Pod Security Admission

Knowing the three profiles is not enough. You need a way to apply them. Pod Security Admission (PSA) is the built-in admission controller that enforces PSS at the namespace level. It requires no webhook server, no external tooling, just a label on the namespace.

How PSA intercepts Pod creation

When a Pod creation request arrives at the API server, PSA reads the labels on the target namespace. Those labels tell PSA which profile to apply and in which mode. Three modes are available, and each behaves differently when a violation is detected.

enforce warn audit kubectl apply API Server PSA Controllerreads namespace labels Mode? Reject Pod403 Forbidden Allow Podwarning to client Allow Podrecord in audit log
enforce warn audit kubectl apply API Server PSA Controllerreads namespace labels Mode? Reject Pod403 Forbidden Allow Podwarning to client Allow Podrecord in audit log

The enforce mode rejects any Pod that violates the profile. The kubectl apply call returns an error and the Pod is never created. The audit mode allows the Pod to be created but records the violation in the Kubernetes audit log, useful for detection without disrupting running workloads. The warn mode allows the Pod but returns a visible warning directly in the kubectl output, right in the terminal window.

Applying labels to a namespace

The label format is pod-security.kubernetes.io/<mode>: <profile>. You can set multiple modes simultaneously on the same namespace.

Terminal window
kubectl label namespace dev pod-security.kubernetes.io/enforce=baseline
Terminal window
kubectl label namespace dev pod-security.kubernetes.io/warn=restricted
Terminal window
kubectl get namespace dev --show-labels

The labels appear in the output immediately. Any Pod created in dev from this point on is checked against baseline at enforcement and against restricted for warnings. This combination is useful during a hardening phase: you get hard rejection for serious violations while surfacing what would fail at the stricter level.

Quiz

Apply the baseline enforcement label to the default namespace, then create a Pod with securityContext.privileged: true.
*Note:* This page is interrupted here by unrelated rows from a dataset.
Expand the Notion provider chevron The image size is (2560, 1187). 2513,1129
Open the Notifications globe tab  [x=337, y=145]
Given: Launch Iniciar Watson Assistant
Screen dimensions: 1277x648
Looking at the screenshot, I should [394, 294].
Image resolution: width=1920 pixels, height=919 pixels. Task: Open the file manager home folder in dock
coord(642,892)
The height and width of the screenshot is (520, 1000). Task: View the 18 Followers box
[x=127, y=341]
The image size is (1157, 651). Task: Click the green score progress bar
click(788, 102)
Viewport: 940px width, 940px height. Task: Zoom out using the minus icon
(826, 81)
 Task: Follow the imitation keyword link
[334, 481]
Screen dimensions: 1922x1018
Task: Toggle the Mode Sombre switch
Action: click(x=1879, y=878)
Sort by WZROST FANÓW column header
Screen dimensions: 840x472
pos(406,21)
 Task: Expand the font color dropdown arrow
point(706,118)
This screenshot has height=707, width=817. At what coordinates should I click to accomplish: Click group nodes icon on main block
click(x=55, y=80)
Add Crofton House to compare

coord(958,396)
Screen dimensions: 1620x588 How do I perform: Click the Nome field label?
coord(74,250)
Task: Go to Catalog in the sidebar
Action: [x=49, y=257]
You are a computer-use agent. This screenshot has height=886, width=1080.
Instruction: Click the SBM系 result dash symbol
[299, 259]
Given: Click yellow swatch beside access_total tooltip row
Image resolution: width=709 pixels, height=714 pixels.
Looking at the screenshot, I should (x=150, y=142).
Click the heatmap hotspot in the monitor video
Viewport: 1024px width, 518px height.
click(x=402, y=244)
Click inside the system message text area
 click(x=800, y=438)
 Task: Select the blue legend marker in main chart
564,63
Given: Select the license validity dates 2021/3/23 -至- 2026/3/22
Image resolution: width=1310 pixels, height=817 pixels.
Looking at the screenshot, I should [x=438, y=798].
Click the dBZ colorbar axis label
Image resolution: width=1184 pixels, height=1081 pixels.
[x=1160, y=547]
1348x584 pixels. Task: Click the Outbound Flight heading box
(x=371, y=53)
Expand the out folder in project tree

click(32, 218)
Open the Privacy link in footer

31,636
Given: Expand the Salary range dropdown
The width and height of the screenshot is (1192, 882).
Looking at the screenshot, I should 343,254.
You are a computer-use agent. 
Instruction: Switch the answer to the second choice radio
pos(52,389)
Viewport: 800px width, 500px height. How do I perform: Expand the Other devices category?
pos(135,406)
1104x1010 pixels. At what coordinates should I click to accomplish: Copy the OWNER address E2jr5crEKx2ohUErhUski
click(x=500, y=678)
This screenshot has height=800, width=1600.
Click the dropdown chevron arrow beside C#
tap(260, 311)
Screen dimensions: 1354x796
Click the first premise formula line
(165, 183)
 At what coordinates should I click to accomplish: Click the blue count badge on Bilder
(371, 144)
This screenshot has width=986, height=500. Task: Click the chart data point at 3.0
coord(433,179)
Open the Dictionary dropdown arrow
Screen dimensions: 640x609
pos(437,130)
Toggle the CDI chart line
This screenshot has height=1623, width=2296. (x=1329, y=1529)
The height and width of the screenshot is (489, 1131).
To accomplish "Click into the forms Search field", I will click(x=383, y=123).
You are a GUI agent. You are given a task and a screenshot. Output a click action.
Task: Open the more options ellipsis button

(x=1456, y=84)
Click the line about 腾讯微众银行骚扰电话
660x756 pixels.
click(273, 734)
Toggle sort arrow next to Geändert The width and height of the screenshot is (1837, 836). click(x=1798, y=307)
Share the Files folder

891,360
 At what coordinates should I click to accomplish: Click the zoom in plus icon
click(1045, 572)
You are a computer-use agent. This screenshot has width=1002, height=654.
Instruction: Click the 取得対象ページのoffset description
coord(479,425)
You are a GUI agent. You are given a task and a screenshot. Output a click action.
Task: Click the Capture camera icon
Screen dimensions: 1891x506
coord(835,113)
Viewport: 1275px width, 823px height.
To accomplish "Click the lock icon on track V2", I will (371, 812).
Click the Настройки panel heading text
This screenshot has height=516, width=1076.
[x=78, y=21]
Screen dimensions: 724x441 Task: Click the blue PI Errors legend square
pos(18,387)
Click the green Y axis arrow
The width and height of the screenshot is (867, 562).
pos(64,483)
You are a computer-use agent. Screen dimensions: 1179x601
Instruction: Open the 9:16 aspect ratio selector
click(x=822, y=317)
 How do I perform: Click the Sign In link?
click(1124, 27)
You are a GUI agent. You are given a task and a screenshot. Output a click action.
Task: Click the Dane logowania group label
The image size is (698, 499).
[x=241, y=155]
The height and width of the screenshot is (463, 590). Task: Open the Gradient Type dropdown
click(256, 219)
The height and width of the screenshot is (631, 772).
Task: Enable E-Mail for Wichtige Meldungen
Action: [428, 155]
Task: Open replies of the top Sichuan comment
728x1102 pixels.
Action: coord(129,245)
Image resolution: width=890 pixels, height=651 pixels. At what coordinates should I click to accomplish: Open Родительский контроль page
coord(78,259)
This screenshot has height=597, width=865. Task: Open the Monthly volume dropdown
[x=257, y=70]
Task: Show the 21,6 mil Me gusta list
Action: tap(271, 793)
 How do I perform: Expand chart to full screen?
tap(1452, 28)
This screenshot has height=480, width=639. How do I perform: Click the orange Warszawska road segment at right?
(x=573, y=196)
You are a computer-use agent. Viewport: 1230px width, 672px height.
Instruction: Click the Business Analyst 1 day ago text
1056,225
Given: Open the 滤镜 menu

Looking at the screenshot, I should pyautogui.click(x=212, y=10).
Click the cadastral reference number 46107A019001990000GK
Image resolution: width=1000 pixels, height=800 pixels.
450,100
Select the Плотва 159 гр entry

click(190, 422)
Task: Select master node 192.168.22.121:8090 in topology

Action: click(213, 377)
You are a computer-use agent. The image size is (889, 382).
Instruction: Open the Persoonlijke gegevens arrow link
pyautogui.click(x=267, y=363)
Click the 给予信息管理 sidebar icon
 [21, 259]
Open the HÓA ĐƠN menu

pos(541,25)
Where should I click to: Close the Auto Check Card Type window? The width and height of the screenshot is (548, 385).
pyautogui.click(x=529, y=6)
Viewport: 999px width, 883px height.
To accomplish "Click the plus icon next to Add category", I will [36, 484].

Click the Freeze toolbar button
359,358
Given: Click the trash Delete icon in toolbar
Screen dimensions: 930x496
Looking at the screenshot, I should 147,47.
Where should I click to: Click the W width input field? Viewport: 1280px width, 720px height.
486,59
What does kubectl return?

Try it:

kubectl label namespace default pod-security.kubernetes.io/enforce=baseline
Reveal answer

Running kubectl apply for a privileged Pod returns: Error from server (Forbidden): pods "<name>" is forbidden: violates PodSecurity "baseline:latest": privileged (container "app" must not set securityContext.privileged=true). The Pod is never created.

Seeing enforcement fail in practice

Create a manifest for a non-compliant Pod:

Terminal window
nano privileged-pod.yaml
apiVersion: v1
kind: Pod
metadata:
name: bad-pod
namespace: dev
spec:
containers:
- name: app
image: nginx:1.28
securityContext:
privileged: true
Terminal window
kubectl apply -f privileged-pod.yaml

The apply command returns immediately with a Forbidden error. No Pod object is created in the simulated cluster. The rejection happens at admission time, before any scheduling or image pulling occurs. The violation message names the specific field that caused the rejection. If you see this error, the fix is always in the Pod spec, not in the namespace label.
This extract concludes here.